Watch as ugly people and shampoo models cohabit the same room.
After 6 hours of watching several fat minstrels and a filthy old man travel across the world to kill a dragon and claim his booty bling, we come to the ster(er)ing conclusion of the dragon capitulating in the first 10 minutes of this movie. We all learned valuable lessons about how people with bad hygiene are more important than everyone else, and it left us saying, "That probably wasn't the first time you used your own dirty son as a human bow." Instead of idling around and reminiscing about that time we almost saw a bear shape-shift into a grown man without pants on, we stand around and talk about how silly/crazy that old king dwarf guy is when he hasn't taken a dump in 3 months straight.
So dwarf king guy spends the next hour looking for the bling of all blings, and he won't stop until that thing is jammed into his molar as the one grill to rule them all. Or whatever, since he doesn't really explain why he wants his rainbow glitter stone... just that he wants it now, and he's not afraid to use slow-motion and voice auto-tuners to make his point that doesn't actually exist. So while our silly gang of misfit gremlins wreck their own ancestral home, old fish eyes and the albino menace plot to take the mountain by trolling it to death (har).
After Gandalf gets done with his quest for ultimate fan servicing against spooky ghosts, he comes to the mountain and warns the good guys that the movie really isn't over yet and that they actually had to do something else, other than making sexist jokes with Wormtounge's distant cousin, Alfred. After teasing to take their clown shoes off, men and elves prepare to wage war against the fat midgets for being really ratchet and not cool guys at all. Something, something, worm tunnels... orcs appear, then everyone forgets about how disgusting Alfred is, and they all decide to release their sexual tension by killing lots of innocent orcs.
Lots of orcs. Lots and lots... of orcs... and more orcs... and more... ... oh, and more orcs. You came into a movie called "Battle of the Five Armies." And over Tolkien's stone cold corpse, you're going to get it. All 2 hours of it. Jackson discovered that Lord of the Rings fans don't really like dialogue and all that stupid emotion stuff, so he found the secret formula of post-modern directing tightly jammed up Michael Bay's anus. The secret that exploding buildings and brainless beat downs cool and the people like stuff that do big. It's what you all wanted, right? Thinking the good guys lost, then suddenly they didn't lost, then suddenly they did lost, then they didn't lost. Mostly.

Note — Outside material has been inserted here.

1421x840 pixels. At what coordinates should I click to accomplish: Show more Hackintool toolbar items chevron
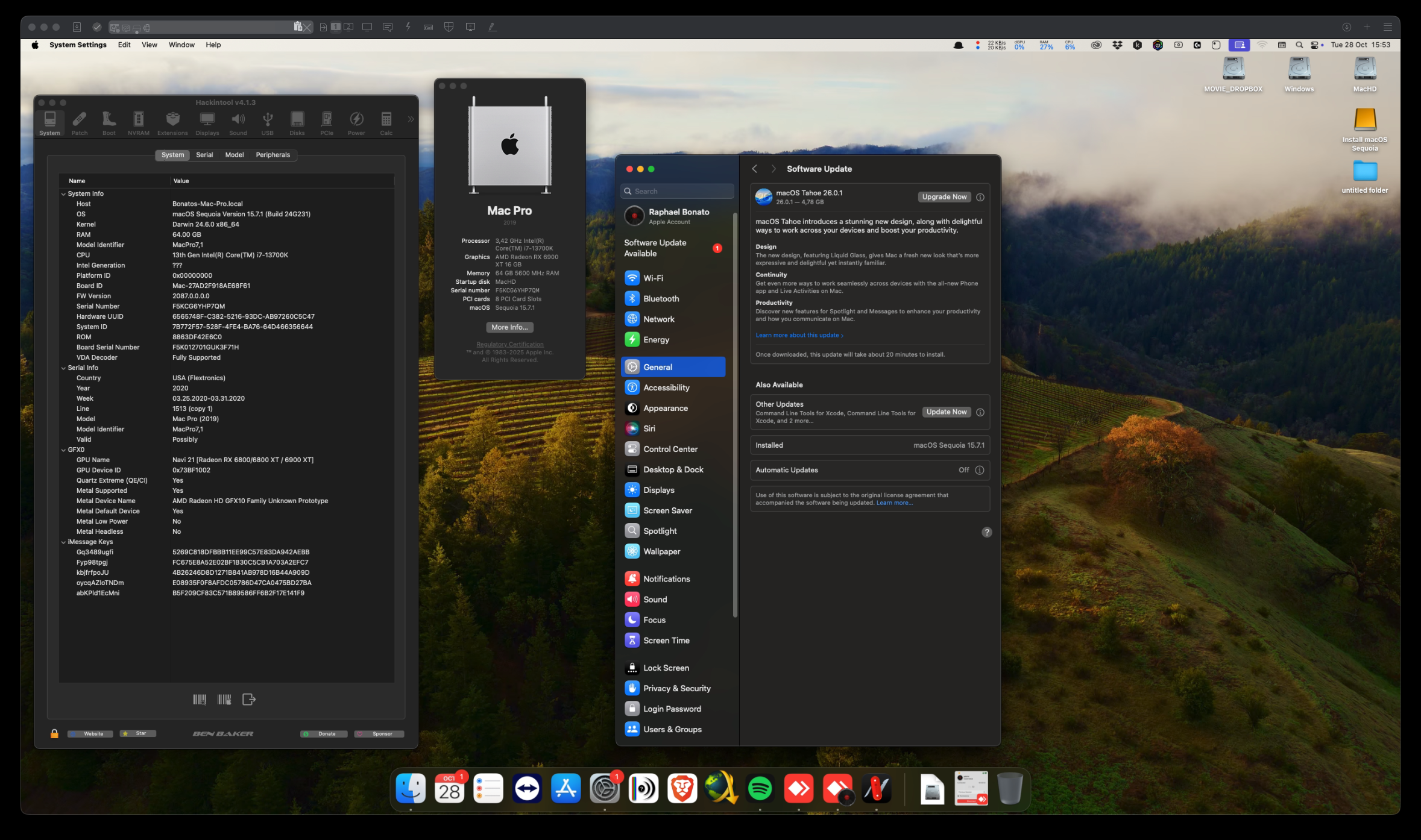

So yea, stuff happened. Everyone learned that friendship is awesome, and that Bilbo is a filthy prick that lies to people that trust him. Then the credits happened, and everyone cheered since they don't have to see those hideous bald caps anymore. Not until Jackson scrapes some more testosterone fueled pokes at Middle Earth by writing more off-brand spoofs at stuff he has no business even vaguely digesting his kidney stones around. In conclusion, this trilogy was stupid. ... Need I spray more? Go away.